Attackers are currently sending personalized emails attempting to extort money from website owners across the net. The sender promises to commit a distributed denial of service(DDOS) attack, to the tune of 1Tbps, against the recipients website unless they make a one-time payment of .1 Bitcoins. The recipient is given six hours to comply. Given the current value of Bitcoin this translates to about $179USD. Each message appears to be using a unique Bitcoin address. The attackers also appear to be using Whois data to pinpoint their exact targets. Each message we analyzed was sent to the registrant email listed in the public Whois record for the target domain. This type of targeted and customized threat has become the new normal.

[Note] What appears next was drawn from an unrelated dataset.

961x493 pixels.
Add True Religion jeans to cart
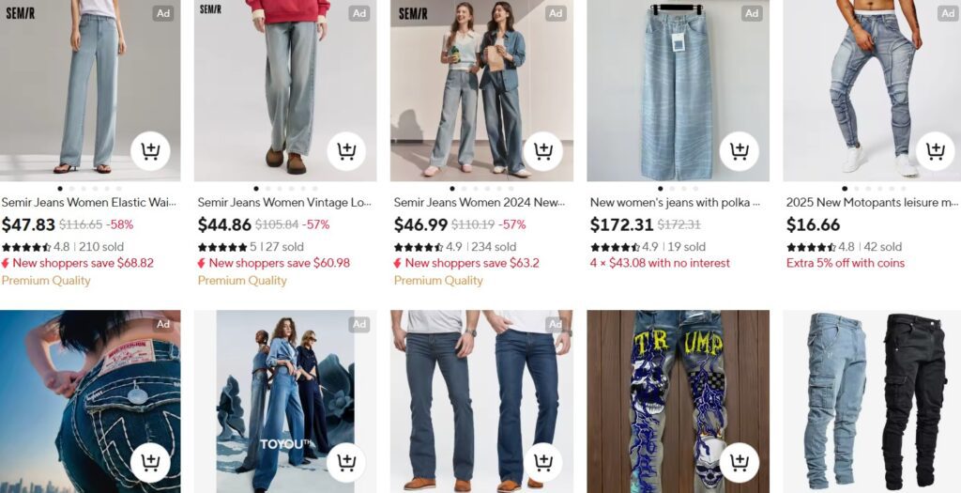tap(150, 462)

Here is a look at the message below:
It seems these attackers have taken some pointers from the success that others have had with Cryptographic Ransomware. There are indeed some similarities. They are using Bitcoin to accept the payments which is encrypted and nearly impossible to trace. They also create the sense of urgency with providing only six hours to comply. Both are tactics employed in most Ransomware attacks. However, instead of delivering a malicious payload to whomever they can get to click, this attack uses a targeted approach through the utilization of publicly available information. No software is required to be installed on the target machine, they are simply banking on the fact that a certain percentage of the recipients will take this threat seriously enough to pay the relatively modest ransom. And with the amount of media attention lately on DDOS attacks that have in been occurring, in particular those committed by the Mirai botnet, the timing of this attack is pretty good. Of course we strongly recommend not paying the ransom in situations like this as it only serves to facilitate more attacks of this cast.